◆ Article:

──────

But where are we going to find these men? If the rappers won’t do, if the football players won’t do, if the politicians won’t do, who will? (And God knows, college gender-studies professors aren’t always the best candidates.) Many men lack the desire to mentor younger ones. More often, they’re afraid that if they do try and mentor, they’ll be revealed as frauds. They suspect that they have nothing to mentor with. How, they wonder, can you give away something you haven’t got? Bly again:
We know, moreover, that such initiation does not take place at any one moment or only once. It happens over and over. An Australian aborigine said something to this effect: “I’ve been doing this initiatory work with young men for forty years now, and I think I’m beginning to get it myself.”
If no one taught us how to go into our own deep places when we were young, it’s not too late. We get “deep” by leading others; we become, like Bly’s aborigine, initiated through the process of initiating. We learn by doing.
So what would this mentoring look like? Long weekend retreats with multi-generational groups of men (heavy on ageing white boomers), running naked through the woods, beating on drums, primal screaming? Well, there are worse things to do on a Saturday. But for any number of reasons, these kind of ritualistic retreats tend to appeal to only a few. And too often, the ecstasy that is experienced is short-lived. What good is it to go to the mountains and get in touch with cathartic Wildness if by Tuesday you’re back at work, griping and gossipping and grimly enduring?
Real mentoring is first and foremost about being present in the lives of young men. It means showing up to spend time with them, and it means modeling a variety of things for them. It means more than teaching a skill set (though learning skills together, like how to throw a ball or how to climb a rock, are compatible with good mentoring). It means being willing to model vulnerability. It means risking appearing “uncool”. It means being willing to make young men uncomfortable by lovingly, gently, but relentlessly pushing them to map their own emotional topography. It means insisting, firmly and reassuringly, that they develop the vocabulary to describe that psychic terrain. It won’t come naturally. Nothing good ever does.

──────

◆ Brief 1: Rewrite the part of the essay on mentoring young men that opens with the words containing "If no one taught" and closes with "learn by doing.", substituting "guiding" for "leading".
◆ Brief 2: Resume the essay on mentoring young men, starting after its final sentence.
The rows that come next have no connection to the essay on mentoring young men.

Entries for locating words and elements
──────

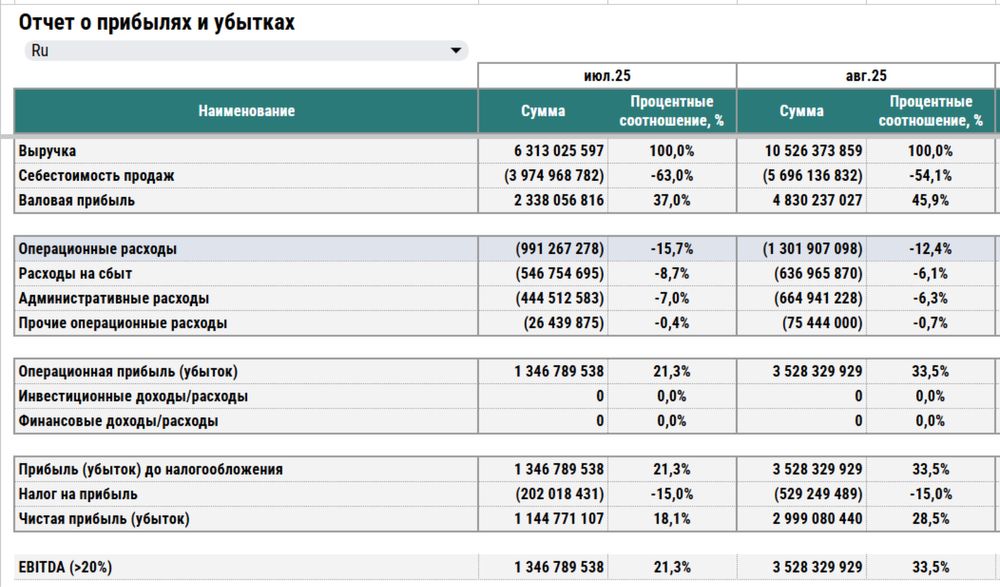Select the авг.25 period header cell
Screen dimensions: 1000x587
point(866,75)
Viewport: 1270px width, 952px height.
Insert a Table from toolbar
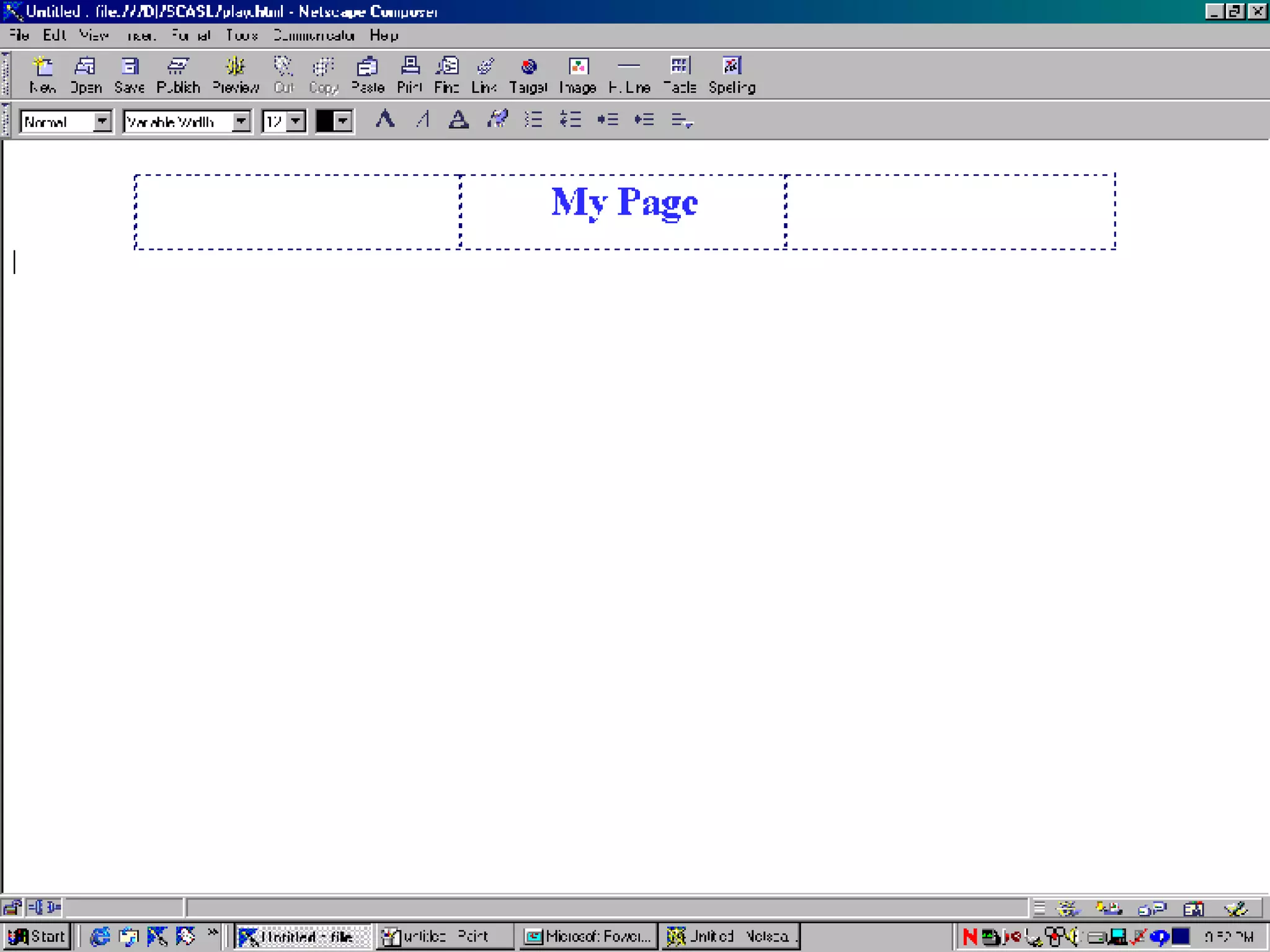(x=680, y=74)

──────

◆ Output 1:
If no one taught us how to go into our own deep places when we were young, it’s not too late. We get “deep” by guiding others; we become, like Bly’s aborigine, initiated through the process of initiating. We learn by doing.

◆ Output 2:
We’ve all seen boys transform through boot camps or football practices. We’ve all seen how hard a young man will work to transform himself to win the approval of a drill sergeant or a coach. For that matter, we’ve all seen some otherwise lazy lads spend hours carefully mastering a video game to get to “expert” level. Provided the right incentive — and the best incentive is companionship, validation, cameraderie — young men can develop what Bly calls their “emotional bodies” just as well as they do their physical ones.
When I first got sober in a Twelve-Step program, I learned a tool I still use. My sponsor said to me: “Hugo, every week — better yet, every day — make sure you’re talking to three types of men. Talk to a man who has a lot of time (sobriety), more than you. Talk to someone who’s got the same amount as you do, and is going through similar experiences. And talk to a newcomer, some guy who is where you once were. Your growth and your sobriety hinge on talking to all three.”
My sponsor was right. And eventually, I decided that this “three guy” rule made a lot of sense whether or not recovery from addiction was the prime concern. For years now, I’ve made sure to have three kinds of men close to me: older mentors, peers, and younger guys. The older mentors in my life today range in age from 55-80 (my father was chief among them; his teaching continues today from beyond the grave.) I use the term peer loosely; it refers to guys from 35-50, in one way or another confronting mid-life. These are the guys with whom I joke about wrinkles and weight, with whom I rejoice and grieve most often. And as a teacher and youth group leader, I get to work with a lot of young guys — some still in high school, others of college age. I try and focus less on telling them what to do, and more on showing them the how.
I talked to a man of about sixty this week. He became a father for the first time in his early fifties (his wife was only a few years younger, they are IVF parents). As I am childless in my early forties, I worry about “lack of energy” and other issues that might affect an “older” Dad. My friend was honest about the drawbacks of learning to change diapers for the first time after he got his AARP card, but he was also comforting and reassuring. I needed to hear him this week.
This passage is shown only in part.